Chinese DRAM makers could crash DDR5 prices by late 2027, ex-Samsung exec says
A former Samsung executive predicts Chinese memory manufacturers' capacity buildouts will end the current DDR5 price spike by H2 2027, with ChangXin Memory Technologies leading the charge.

A former Samsung chip executive told WCCFtech this week that Chinese DRAM manufacturers' aggressive capacity investments could crush the current 414% DDR5 price spike within a year, with relief likely arriving in the second half of 2027. The prediction hinges on whether Chinese fabs successfully scale output to flood the market with supply.
ChangXin Memory Technologies (CXMT), China's largest domestic DRAM producer, posted a 1,688% profit surge in Q1 2026 and is plowing proceeds from a planned $4.2 billion Shanghai IPO into phase II wafer fabrication and next-generation R&D. The company is expanding monthly capacity from around 280,000 wafers to over 300,000 by late 2026, with an additional 30,000 wafers per month earmarked for HBM back-end packaging at a new Shanghai facility.
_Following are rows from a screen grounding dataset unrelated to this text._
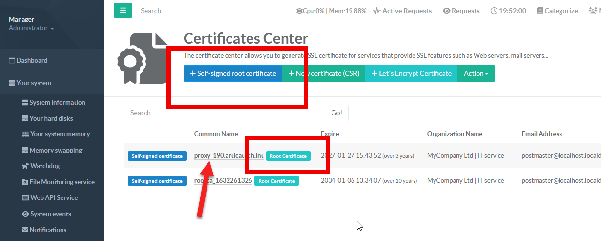
Task: Click Let's Encrypt Certificate button
Action: click(411, 73)
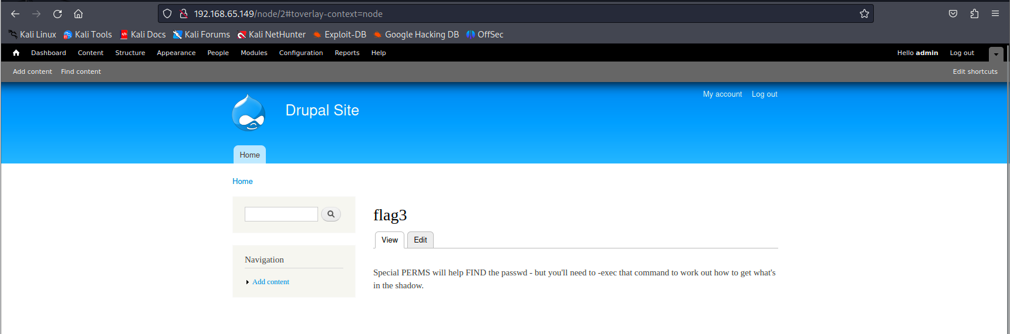
Task: Open the browser extensions icon
Action: point(974,14)
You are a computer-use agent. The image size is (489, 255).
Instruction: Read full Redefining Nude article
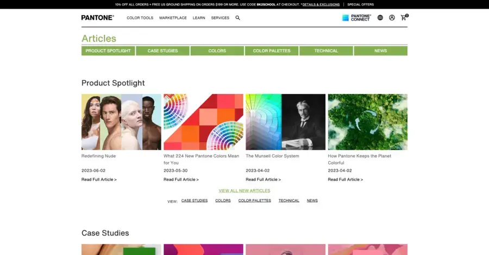point(99,179)
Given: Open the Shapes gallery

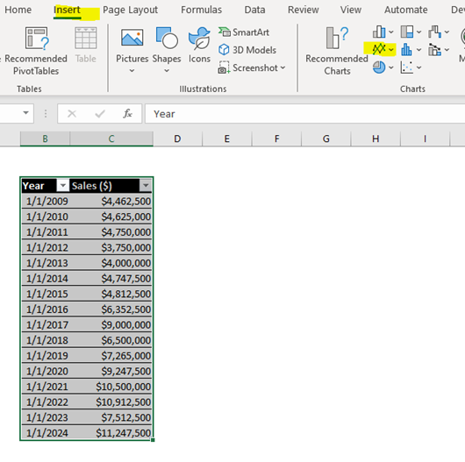Looking at the screenshot, I should tap(167, 50).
CXMT is also pushing advanced DDR5 nodes to compete with Samsung and SK hynix on AI-server memory.
The timeline matters for practitioners watching RAM costs. If Chinese fabs hit their 2026 capacity targets and yield ramps proceed on schedule, the oversupply could arrive in H2 2027—just as next-generation inference workloads demand 192GB+ consumer boards. The former Samsung executive's caveat: the price drop depends entirely on execution, and any production stumbles would keep DDR5 prices elevated into 2028.